GIVEN DATA

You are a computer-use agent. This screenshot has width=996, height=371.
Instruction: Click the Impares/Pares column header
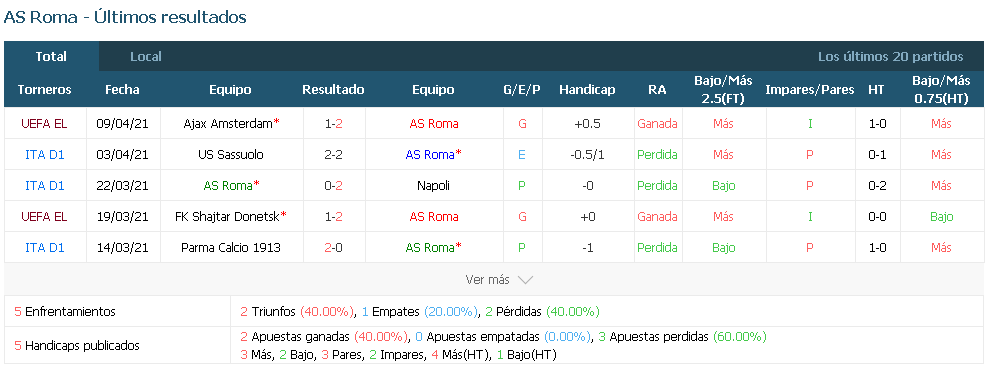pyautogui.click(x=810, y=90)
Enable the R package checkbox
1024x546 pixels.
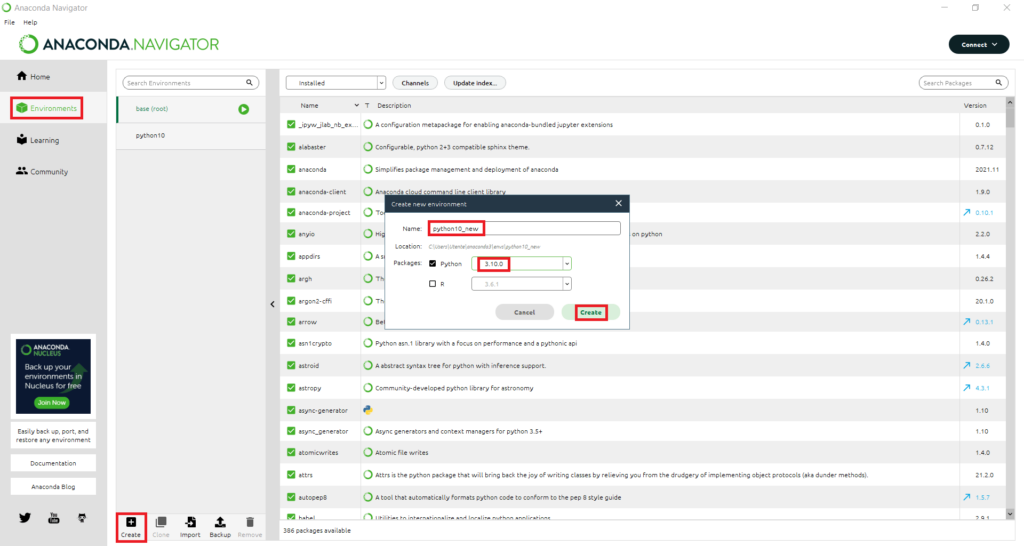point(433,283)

WORK ORDER
Everything from the line containing "Instruction: Click the" to the last line of the listing above is to be written out exactly, except the pictures, and nothing else.

EXERCISE RESULT
Instruction: Click the Impares/Pares column header
pyautogui.click(x=810, y=90)
Enable the R package checkbox
1024x546 pixels.
point(433,283)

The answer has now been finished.